The Church of St James is a former parish church at Llangua in the north-east of Monmouthshire. Although in Wales, the church is in the Church of England rather than the Church in Wales, being part of the parish of Kentchurch in the Diocese of Hereford. It is a Grade II* listed building.

History
The church's original dedication was to St Kew, a Cornish saint believed to have been born in Llangua. The present church dates from the 14th century, with restorations in 1889 and 1954–1955. In 1886 the living of Llangua was merged by order in council with that of Kentchurch across the Wales–England border in Herefordshire. Under the Welsh Church Act 1914, border parishes could decide whether to be part of the Church of England or the Church in Wales, and "Kentchurch with Langan" [sic] voted for England.

The 20th century restorations were funded by Ivor Bulmer-Thomas, former chairman of the Redundant Churches Fund, in memory of his wife.

_MATERIAL_
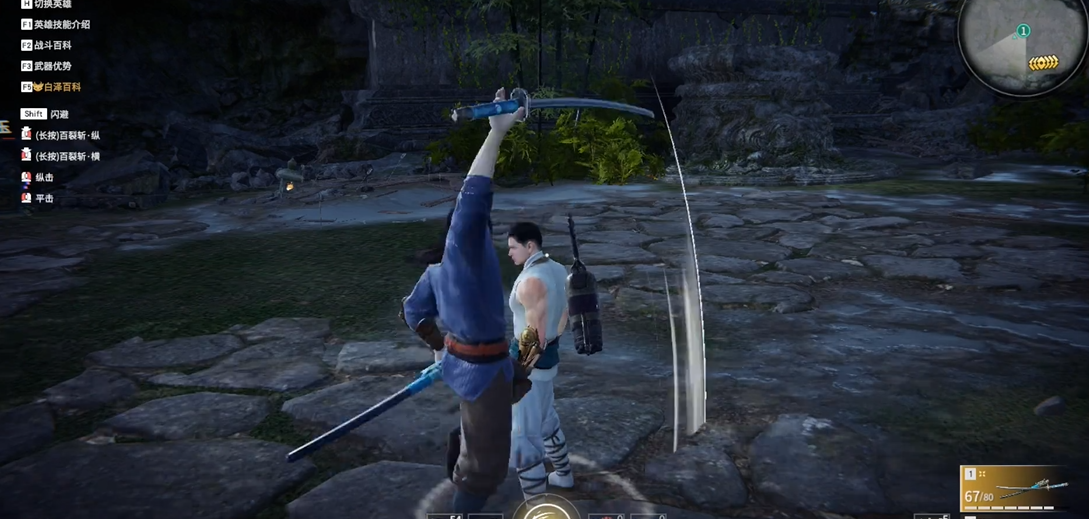Activate the round gold skill icon
This screenshot has width=1089, height=519.
[x=546, y=509]
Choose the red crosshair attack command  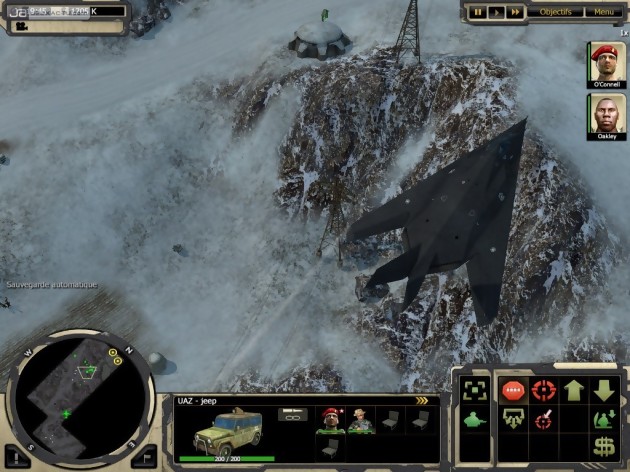pyautogui.click(x=543, y=391)
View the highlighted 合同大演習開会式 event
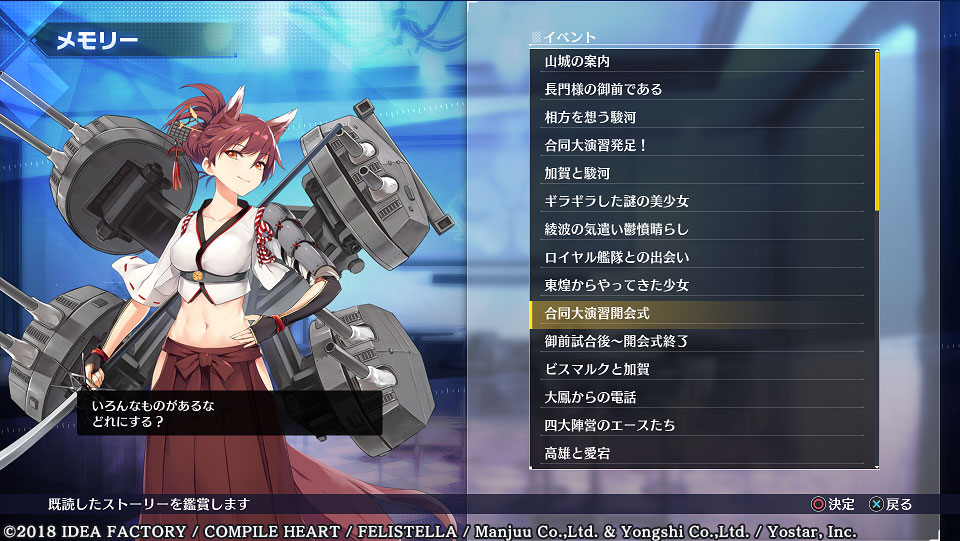 [702, 313]
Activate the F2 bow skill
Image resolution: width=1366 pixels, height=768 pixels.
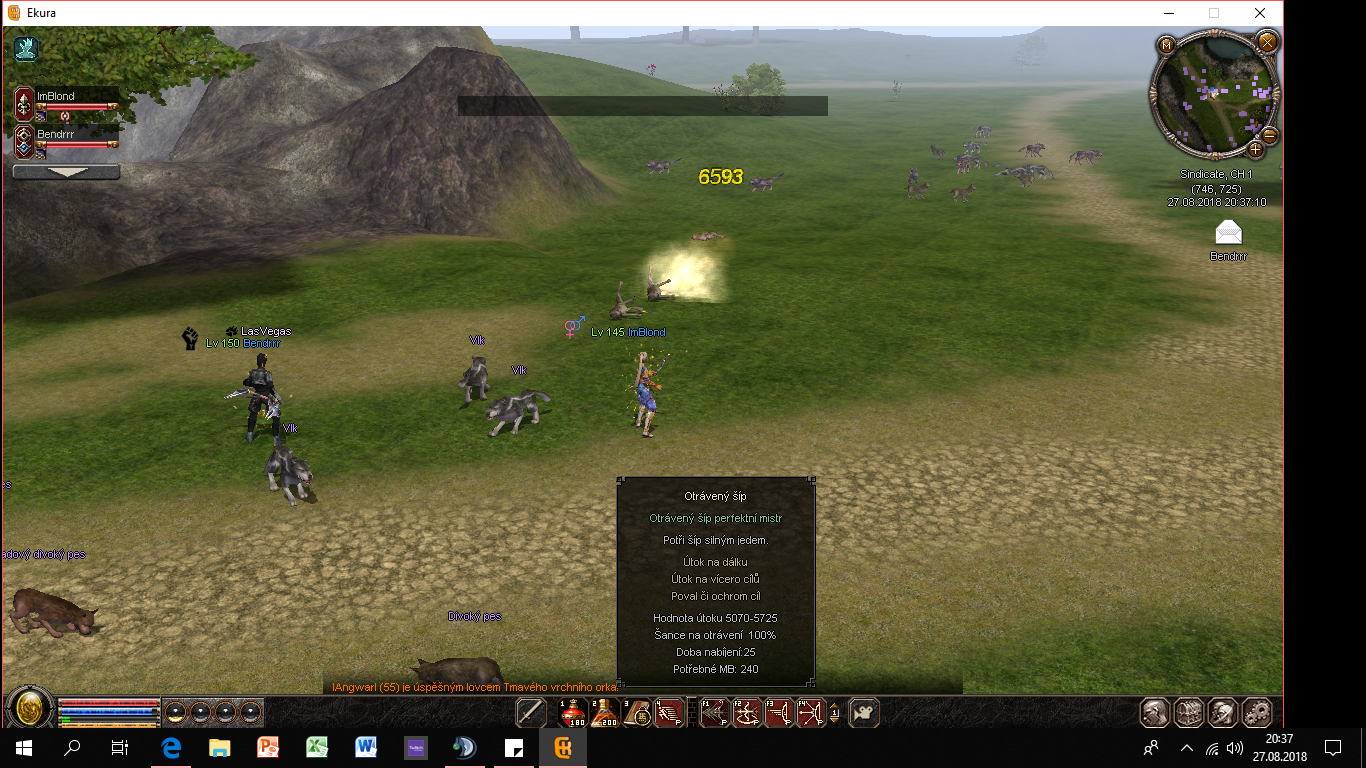[746, 712]
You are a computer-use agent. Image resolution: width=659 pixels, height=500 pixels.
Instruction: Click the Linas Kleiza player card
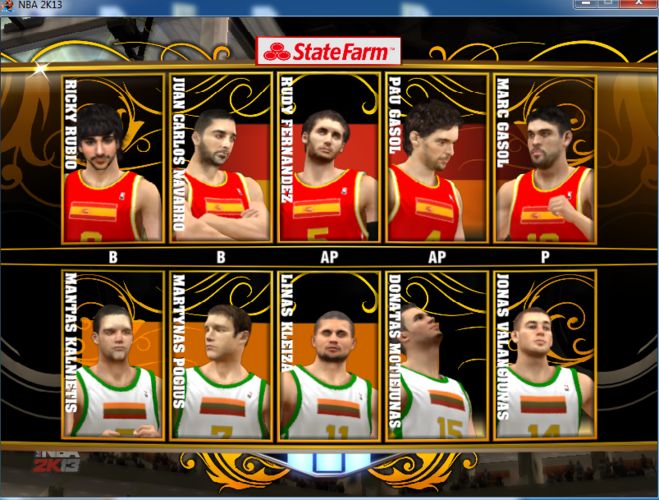pos(329,354)
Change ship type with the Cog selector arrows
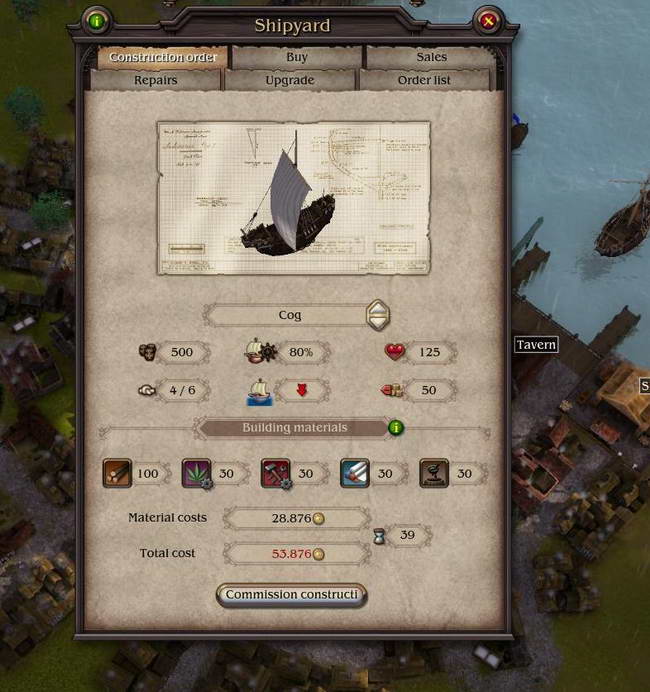The height and width of the screenshot is (692, 650). tap(375, 315)
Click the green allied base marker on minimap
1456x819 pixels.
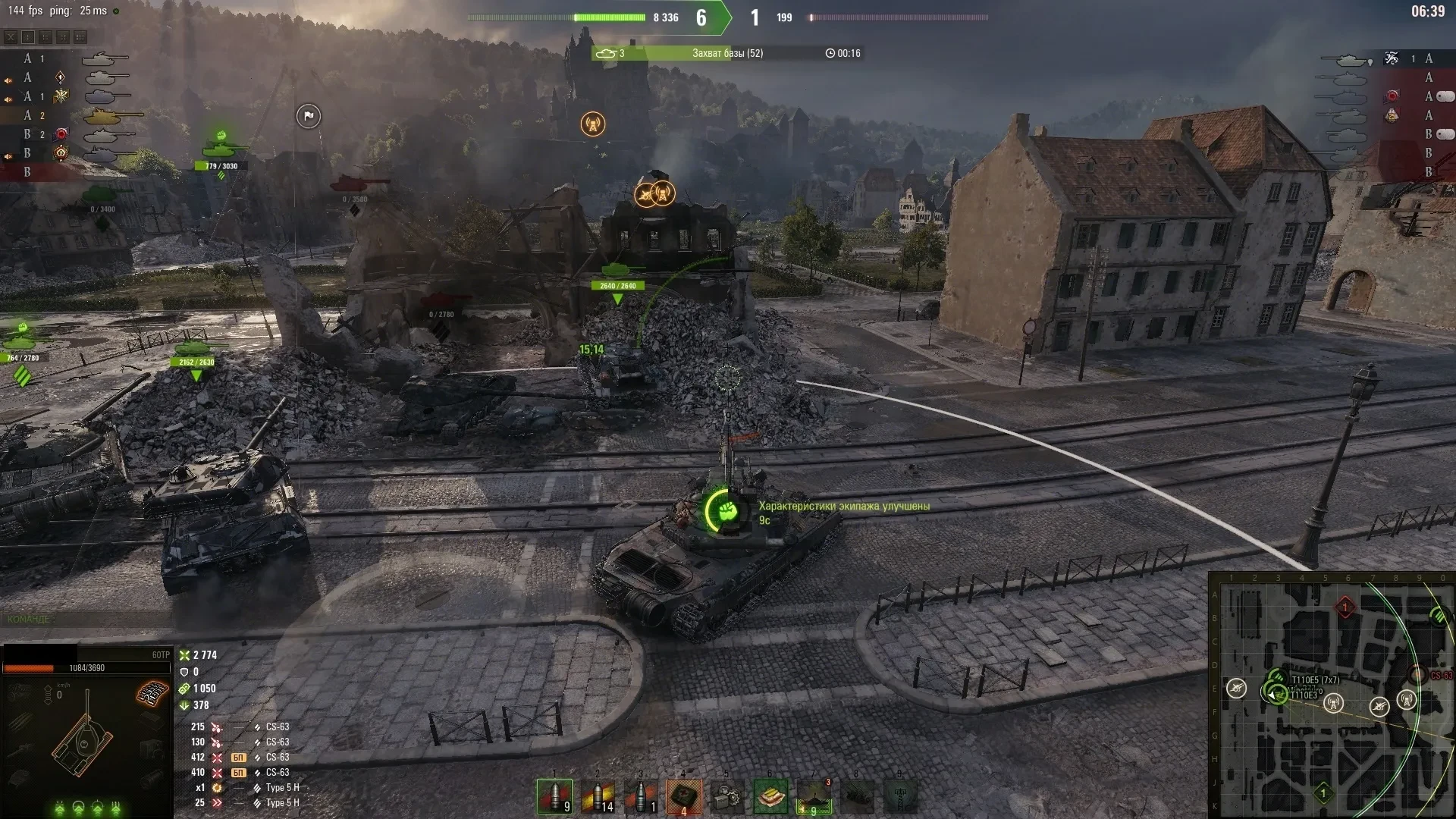(1323, 793)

_REQUIRED WORK_
• A. Retype everything in the passage on the church at Llangua from "The Church of St" down to "voted for England.", without changing a word.
• B. Lay out everything in the records from the line containing "Activate the F2 bow skill" down to the end of the records as a JSON list of strings, one per line, with blank lines left out. Leave the pictures out of the answer.

_TASK-BY-TASK ANSWERS_
• A.
The Church of St James is a former parish church at Llangua in the north-east of Monmouthshire. Although in Wales, the church is in the Church of England rather than the Church in Wales, being part of the parish of Kentchurch in the Diocese of Hereford. It is a Grade II* listed building.

History
The church's original dedication was to St Kew, a Cornish saint believed to have been born in Llangua. The present church dates from the 14th century, with restorations in 1889 and 1954–1955. In 1886 the living of Llangua was merged by order in council with that of Kentchurch across the Wales–England border in Herefordshire. Under the Welsh Church Act 1914, border parishes could decide whether to be part of the Church of England or the Church in Wales, and "Kentchurch with Langan" [sic] voted for England.

• B.
[
  "Activate the F2 bow skill",
  "Image resolution: width=1366 pixels, height=768 pixels.",
  "[746, 712]",
  "You are a computer-use agent. Image resolution: width=659 pixels, height=500 pixels.",
  "Instruction: Click the Linas Kleiza player card",
  "pos(329,354)",
  "Change ship type with the Cog selector arrows",
  "The height and width of the screenshot is (692, 650). tap(375, 315)",
  "Click the green allied base marker on minimap",
  "1456x819 pixels.",
  "(1323, 793)"
]